There’s also a good sushi bar and Auckland’s best butcher — when her Christmas hams goes on sale people line up like it’s new iPhone day at the Apple store.

Interior of Tiger Burger in Grey Lynn. Picture / Guy Coombes.

The latest arrival is Tiger Burger, whose own site has plenty of history. Mondiale was a local legend — a casual tapas bar presided over by two silvery foxes with thick European accents. God, the things they must have seen. And although later proprietors never quite managed to capture the magic, apparently there was a good Japanese-French fusion place in here before even Mondiale — the Tiger Burger manager reckons when they stripped the upstairs office there were seven layers of paint on the gib.

For restaurentrepreneurs, Tiger is a great new model. Instead of pouring $2 million into a refit then blowing everything on a bad chef hire, you start small, at a market or food truck, then build a following until your customers are demanding a permanent location. (This is a great time to pay tribute to the Ponsonby Street Food Collective, at least two of whose former stalls now have their own restaurants.)

Tiger Burger is so popular that when you scrolled through their Instagram feed ahead of the opening you could almost imagine their fans around Auckland clawing at the screen. As such, after some predictable but nonetheless heartbreaking renovation disasters, the place opened to a full house and has been busy ever since. As I said, it makes the old approach of “open your restaurant then tell people about it” look completely upside down.

So what is it like? Fast and fun. The room has been painted entirely white, with some sparse decor and a little outdoor alleyway out the back. The kitchen is busy and that energy spills out over the pass and into the dining area. The staff are fantastic, particular those closest to the business — you can’t stay up until 4am making kim chi without feeling some community with your fellow brassica masseurs, and Tiger has that big family feeling. It’s a pleasure to walk in, let alone eat.

The “kimcheese” fries at Tiger Burger. Picture / Guy Coombes.

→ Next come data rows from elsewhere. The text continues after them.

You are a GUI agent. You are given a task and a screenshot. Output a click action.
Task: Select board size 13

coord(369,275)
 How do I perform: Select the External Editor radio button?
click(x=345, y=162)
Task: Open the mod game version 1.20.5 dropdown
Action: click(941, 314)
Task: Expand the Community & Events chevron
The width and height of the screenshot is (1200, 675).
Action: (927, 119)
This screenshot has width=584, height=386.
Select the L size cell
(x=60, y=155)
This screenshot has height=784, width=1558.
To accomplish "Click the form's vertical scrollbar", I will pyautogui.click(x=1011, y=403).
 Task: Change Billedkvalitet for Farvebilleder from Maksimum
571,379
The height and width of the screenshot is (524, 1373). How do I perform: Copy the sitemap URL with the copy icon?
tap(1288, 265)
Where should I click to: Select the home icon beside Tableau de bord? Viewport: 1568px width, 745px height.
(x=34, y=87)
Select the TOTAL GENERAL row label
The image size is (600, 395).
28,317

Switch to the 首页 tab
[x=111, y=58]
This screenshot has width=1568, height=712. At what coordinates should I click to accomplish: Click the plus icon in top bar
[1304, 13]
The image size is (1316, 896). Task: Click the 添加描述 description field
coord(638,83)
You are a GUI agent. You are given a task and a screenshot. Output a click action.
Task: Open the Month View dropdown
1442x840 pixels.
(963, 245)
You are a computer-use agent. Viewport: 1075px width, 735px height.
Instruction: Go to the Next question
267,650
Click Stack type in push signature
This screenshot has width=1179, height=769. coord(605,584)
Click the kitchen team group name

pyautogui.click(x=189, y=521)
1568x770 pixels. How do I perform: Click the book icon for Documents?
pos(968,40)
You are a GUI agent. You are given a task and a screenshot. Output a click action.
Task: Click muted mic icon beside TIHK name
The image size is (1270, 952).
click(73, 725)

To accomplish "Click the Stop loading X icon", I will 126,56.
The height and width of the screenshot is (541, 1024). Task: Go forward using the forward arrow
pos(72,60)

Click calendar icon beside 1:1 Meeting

It’s a short menu — four burgers plus sides — but I have no issue with that. Same again right? Start small, make it perfect, grow a little more. I’d rather have one stunning beef option than 17 aioli-drowned burgers with novelty names. And Tiger’s beef burger is stunningly good — chargrilled to medium rare it’s as tasty as the gold standard Burger Burger but with a more exotic tilt. That kim chi is magic — crunch, tart and spice — while an aged cheddar and chili mayo rings the bell of every tastebud you own.

The chicken and pork options are great too, that latter a popular option if the trays of marinating belly on the prep bench are any indication. The chook is twice fried and none of these are light options — they’re well suited to guilt-free, beer-soaked, late-night dining. Along with the kim chi there are other Korean-style flourishes — the slivers of pickled daikon radish with the pork are particularly appealing.

The fresh Asian slaw, packing a little heat with its bibimbap dressing, is a great foil to all this fried food and you should get the loaded fries just because.

But there’s one big problem: the burger buns are no good. Cold, a little dry, with no stretch or softness to them they crumble unappealingly to the bite. Burger Burger use brioche, the butter content solving all culinary problems as it generally does, but Tiger doesn’t need to go that far. They could steam the buns instead of grilling them, which would improve the texture and temperature for as long as it took to eat them.

At the bottom of the menu there is a note asking for feedback on the meal, and you can tell it’s a honest request. This is a beautiful business staffed by hard-working and genuine people. I don’t doubt that it will continue to expand and improve in the months to come.